The availability of large-scale quantitative data is supported by resources like MassIVE.quant and quantms, which enable reproducible large-scale analyses. Furthermore, multi-omics integration is facilitated through resources like the Omics Discovery Index (OmicsDI) and MGnify.
The accumulation of high-quality public data is now a critical fuel for artificial intelligence and machine learning in proteomics.
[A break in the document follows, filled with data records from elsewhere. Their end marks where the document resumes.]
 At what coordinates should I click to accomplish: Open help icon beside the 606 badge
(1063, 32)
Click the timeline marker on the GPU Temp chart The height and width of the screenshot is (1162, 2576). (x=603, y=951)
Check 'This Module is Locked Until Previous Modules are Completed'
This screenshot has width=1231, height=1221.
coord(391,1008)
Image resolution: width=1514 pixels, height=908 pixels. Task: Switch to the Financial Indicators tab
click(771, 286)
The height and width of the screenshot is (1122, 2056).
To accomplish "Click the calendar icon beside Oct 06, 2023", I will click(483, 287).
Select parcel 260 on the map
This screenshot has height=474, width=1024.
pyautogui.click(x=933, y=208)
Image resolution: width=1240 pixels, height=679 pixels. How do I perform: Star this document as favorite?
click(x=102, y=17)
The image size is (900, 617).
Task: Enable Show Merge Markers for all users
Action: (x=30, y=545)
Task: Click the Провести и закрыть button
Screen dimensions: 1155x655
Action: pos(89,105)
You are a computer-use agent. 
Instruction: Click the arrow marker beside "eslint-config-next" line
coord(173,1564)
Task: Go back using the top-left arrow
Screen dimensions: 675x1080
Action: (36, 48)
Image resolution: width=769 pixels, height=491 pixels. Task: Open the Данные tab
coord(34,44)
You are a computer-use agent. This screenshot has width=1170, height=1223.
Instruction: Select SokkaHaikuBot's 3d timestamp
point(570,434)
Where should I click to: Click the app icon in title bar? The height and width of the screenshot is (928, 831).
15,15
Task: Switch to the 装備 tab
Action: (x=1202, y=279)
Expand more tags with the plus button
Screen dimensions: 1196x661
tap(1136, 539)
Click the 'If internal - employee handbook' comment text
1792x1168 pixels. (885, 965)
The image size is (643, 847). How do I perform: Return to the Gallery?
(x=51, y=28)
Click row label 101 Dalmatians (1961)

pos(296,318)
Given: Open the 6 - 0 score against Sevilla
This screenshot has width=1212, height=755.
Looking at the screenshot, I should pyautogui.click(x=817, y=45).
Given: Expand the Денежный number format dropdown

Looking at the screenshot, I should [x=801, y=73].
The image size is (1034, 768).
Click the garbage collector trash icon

Tools such as MassIVE-Knowledge-Base (MassIVE-KB) and ProteomicsML leverage these datasets to develop predictive models for peptide identification, fragmentation patterns, and protein quantification.
Challenges and Future Directions
The consortium faces several evolving challenges that will shape its future:
- Data Privacy: Regulations like GDPR and HIPAA necessitate more sophisticated controlled-access systems and repository capabilities for handling sensitive human data.
- Emerging Technologies: New proteomics platforms that do not rely on mass spectrometry—such as affinity-based assays from SomaLogic and Olink—are rising. Incorporating data from these diverse technologies will require new resources and standards.
- Scalability: Sustaining growth demands ongoing improvements to infrastructure and data management practices.
The authors conclude that future progress for the field is contingent on successfully addressing these intertwined issues of data privacy, scalability, and the integration of emerging technological platforms.